By Paul Lewis Siddoway
Ben Blau and Tyler Brough do not care whether financial markets are efficient. They just care how they become efficient.
Those who buy and sell stocks know the price of a quoted share; however, the price they end up paying for it can be different. For example, a share of stock may be selling for $3 but the true value of that stock might actually be $3.10. That difference is called a pricing error. Dr. Blau and Dr. Brough want to know more about what drives such discrepancies.
The two assistant finance professors in the Jon M. Huntsman School of Business have offices next door to each other. They said they found themselves discussing such issues over lunch, in the hallway and in their offices until they eventually decided to make it a matter of study.
“In almost every conversation we had, we would gain more insight or raise new questions about the matter,” Dr. Brough said. “It seemed to be a topic worthy of a systematic investigation.”

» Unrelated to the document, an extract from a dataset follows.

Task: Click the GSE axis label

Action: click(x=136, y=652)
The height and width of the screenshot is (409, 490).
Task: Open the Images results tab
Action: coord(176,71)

To figure out what causes the discrepancies, they are working with the Center for High Performance Computing at Utah State University to study 50 terabytes of quoted prices and individual trades from every market in the United States, such as the New York Stock Exchange and NASDAQ.
Dr. Blau and Dr. Brough said they encourage their students to seek out “rigorous, relevant research.” The research the professors have tackled gives them the opportunity to practice what they profess and share their research with their classes.
“Our research makes our teaching more relevant,” Dr. Blau said, “and we learn things as we teach that help us be more focused in our research.”
Because they will be analyzing so much data, they expect much of their research could take them through 2013. When their conclusions are published, they hope to be able to empirically back up theories about the impact on the market caused by insider trading, derivatives trading, analyst recommendations, fragmentation, the introduction of new electronics exchanges, circuit breakers and other such factors.
Dr. Brough said their research findings could start policy debates on topics such as the actual impact of insider trading. If, after insider trading is reported, for example, they find that pricing errors are lower than before, they might suggest that Securities and Exchange Commission regulations be eased.
Traditional economic models assume that humans are rational in their decisions. For example, models assume that individuals possess the capabilities of calculating how much of their incomes to spend and save to make themselves as happy as possible. The models further assume that people also exercise the self-control to follow through with such decisions.
Several macroeconomics professors at the Jon M. Huntsman School of Business are modeling real-world spending and saving behavior that is inconsistent with traditional models. This group currently includes James Feigenbaum, Frank Caliendo, Scott Findley and Nick Guo. One interesting finding of the macroeconomics group is that of “optimal irrational behavior,” meaning optimal departures from fully rational models of saving and spending.
They have learned that some types of so-called “irrational” behavior can generate higher lifetime well-being if the behavior comes in the form of over-saving, compared to what is generally predicted in models of full rationality.
The higher lifetime well-being results from such over-saving behavior because the long-term health of an economy improves with increased saving.